═════ Texto fuente ═════

El maestro es el celebrante de un rito singular. Opera sobre sus discípulos mediante aquello mismo que a él lo convierte en quien es. Es así como la alegría de aprender se convierte en la alegría de transmitir. De este modo se interna en el corazón de sus oyentes hasta hacer de ellos interlocutores. Habitante de sus ideas, el maestro promueve en quienes lo escuchan, esa misma necesidad de protagonizar plenamente lo que se dice. Un verso, una sentencia, una frase musical, una fórmula matemática: todo aquello a lo que remite proviene de un saber previamente metabolizado por su sensibilidad.
Hace tiempo escribió Arthur Koestler: “Todos combatimos con solo media verdad contra una mentira entera.” Si de veras el maestro educa es porque sabe eludir una y otra vez el espejismo de lo inequívoco, esa ilusión que aspira a concebirse como certeza. Su fe en el papel que juega la interpretación proviene del valor que le adjudica como estímulo en el desarrollo del conocimiento personal.
Es en ese punto donde comulgan, sin confundirse nunca, algo de la verdad que se busca y mucho de la sensibilidad que el maestro anhela fortalecer en quien aprende.

═════ Filas dadas ═════

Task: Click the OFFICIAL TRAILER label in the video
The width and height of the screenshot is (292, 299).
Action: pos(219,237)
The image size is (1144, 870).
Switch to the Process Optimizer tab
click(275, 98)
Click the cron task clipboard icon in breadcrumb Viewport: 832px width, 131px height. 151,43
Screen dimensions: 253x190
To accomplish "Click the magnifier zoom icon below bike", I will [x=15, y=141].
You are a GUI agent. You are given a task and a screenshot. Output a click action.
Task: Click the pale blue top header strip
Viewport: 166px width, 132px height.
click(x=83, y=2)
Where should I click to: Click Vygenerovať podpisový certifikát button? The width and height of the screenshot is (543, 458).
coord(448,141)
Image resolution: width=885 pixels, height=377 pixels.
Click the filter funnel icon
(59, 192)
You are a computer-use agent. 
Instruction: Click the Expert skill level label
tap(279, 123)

═════
═════ Filas dadas ═════

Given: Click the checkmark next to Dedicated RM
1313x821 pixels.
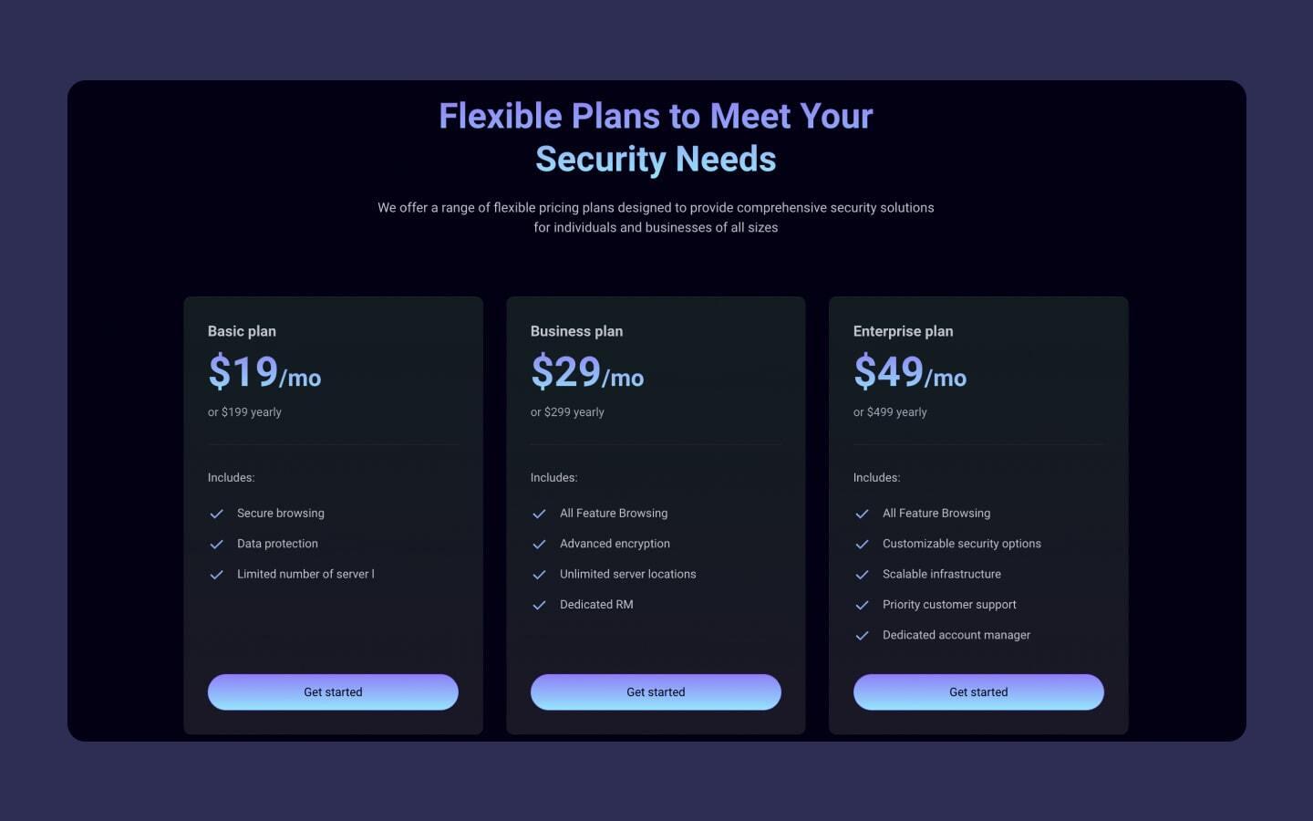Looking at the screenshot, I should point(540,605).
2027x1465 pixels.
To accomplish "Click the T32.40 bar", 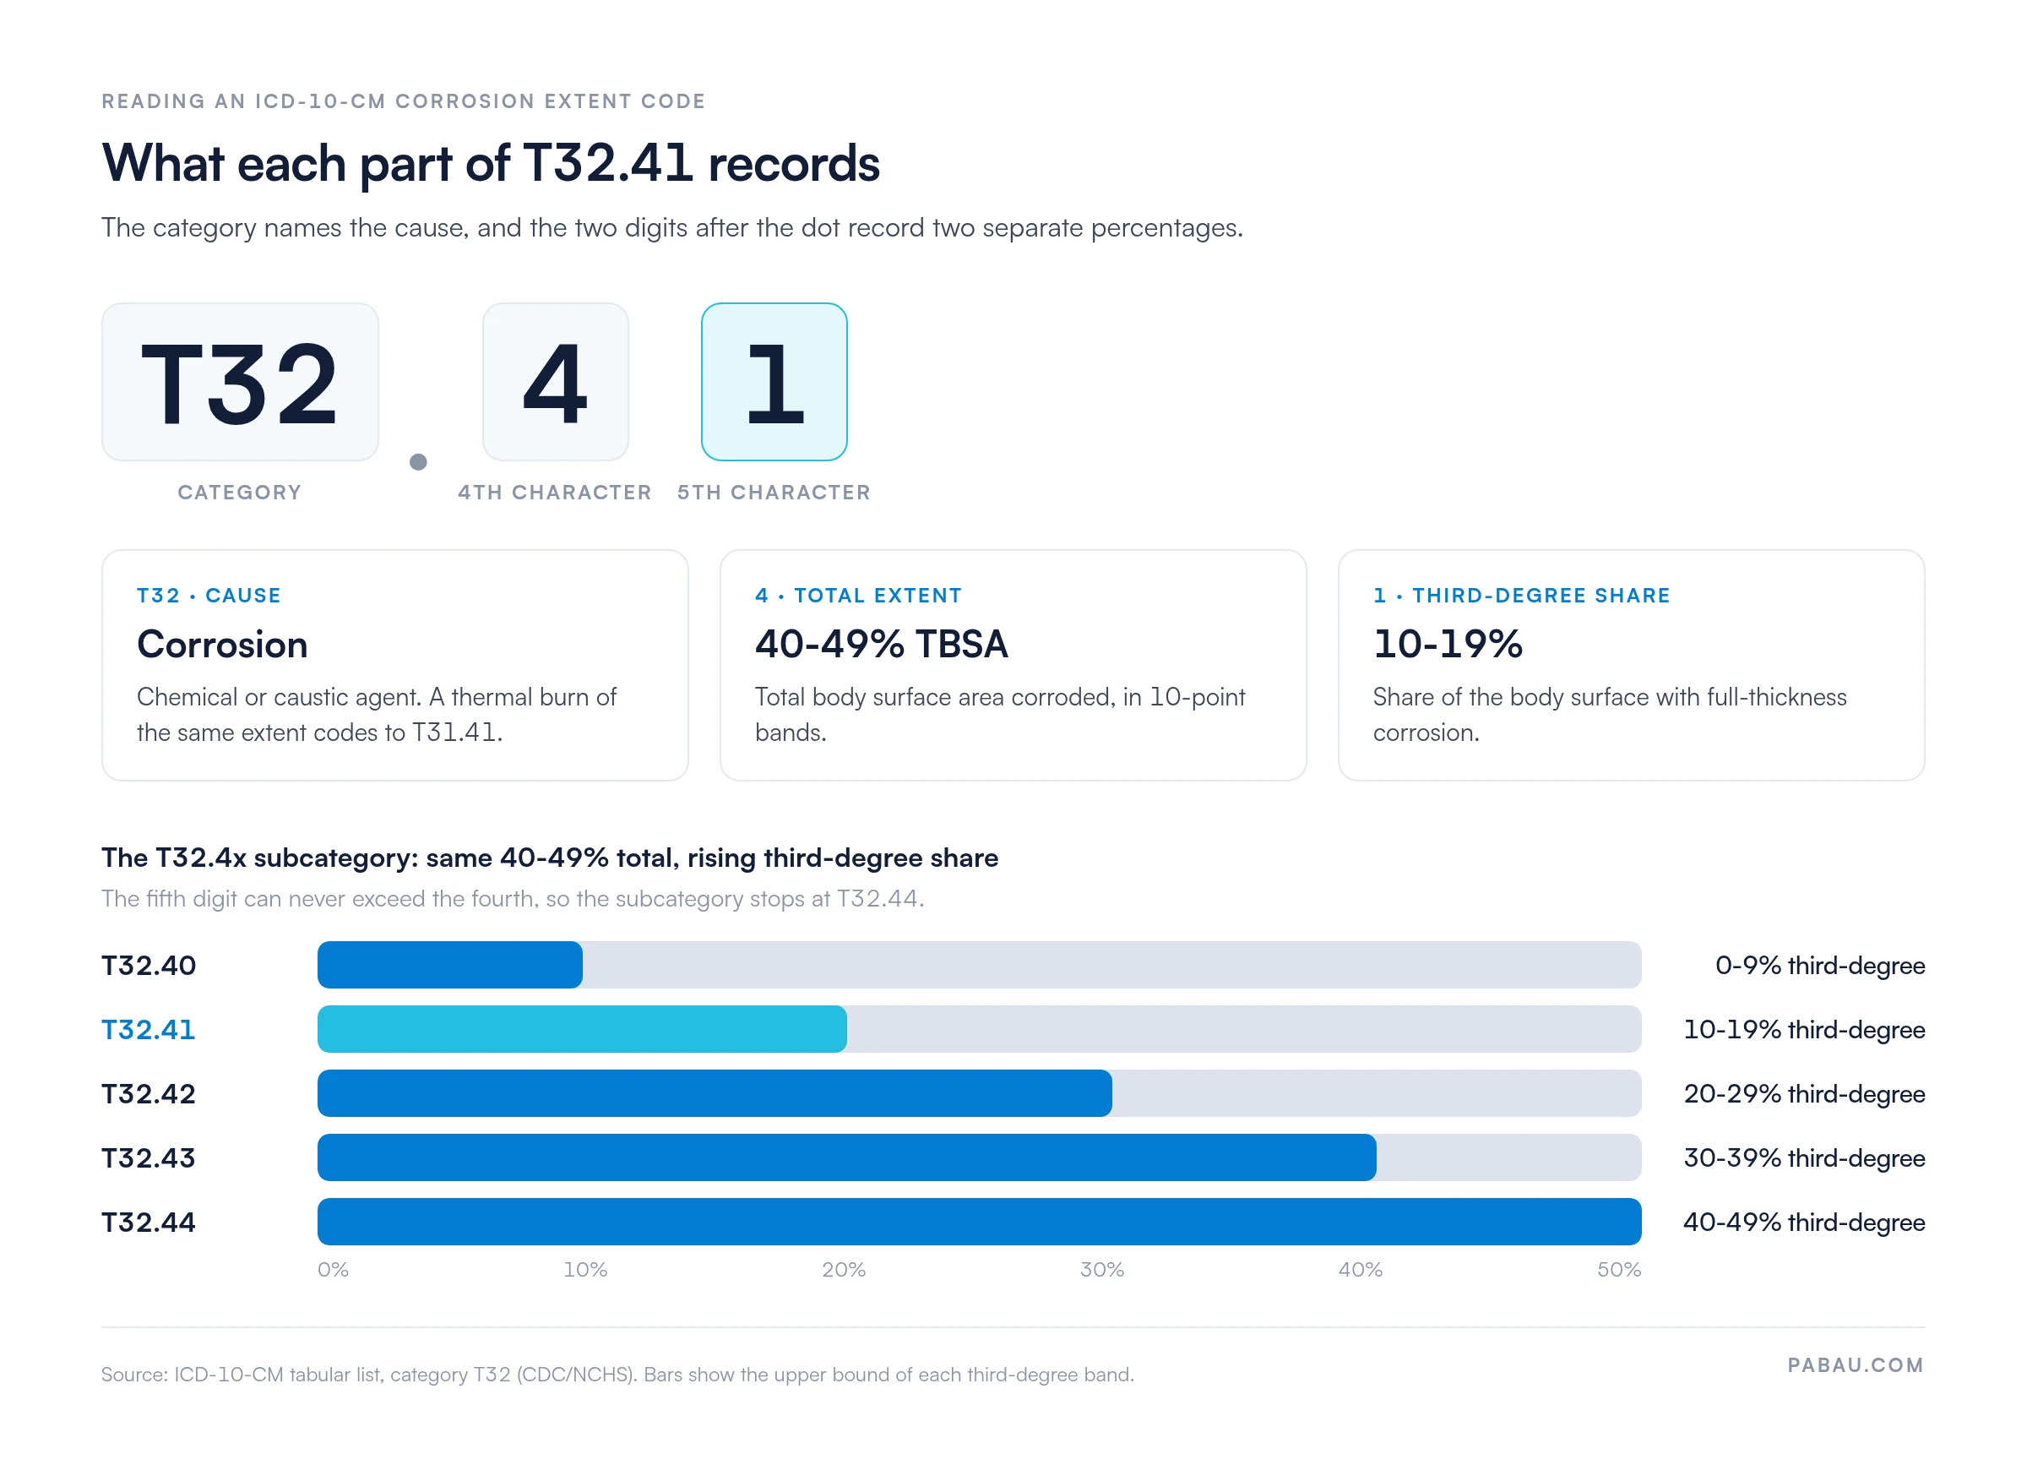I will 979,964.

═════

Ejercicios propuestos:
(a) Enumera los ejemplos que el fragmento sobre el maestro da de aquello a lo que él remite.
(b) Copia del fragmento sobre el maestro el pasaje que empieza con "Es en ese punto" y continúa hasta "en quien aprende.".

Soluciones:
(a) Un verso, una sentencia, una frase musical y una fórmula matemática.

(b)
Es en ese punto donde comulgan, sin confundirse nunca, algo de la verdad que se busca y mucho de la sensibilidad que el maestro anhela fortalecer en quien aprende.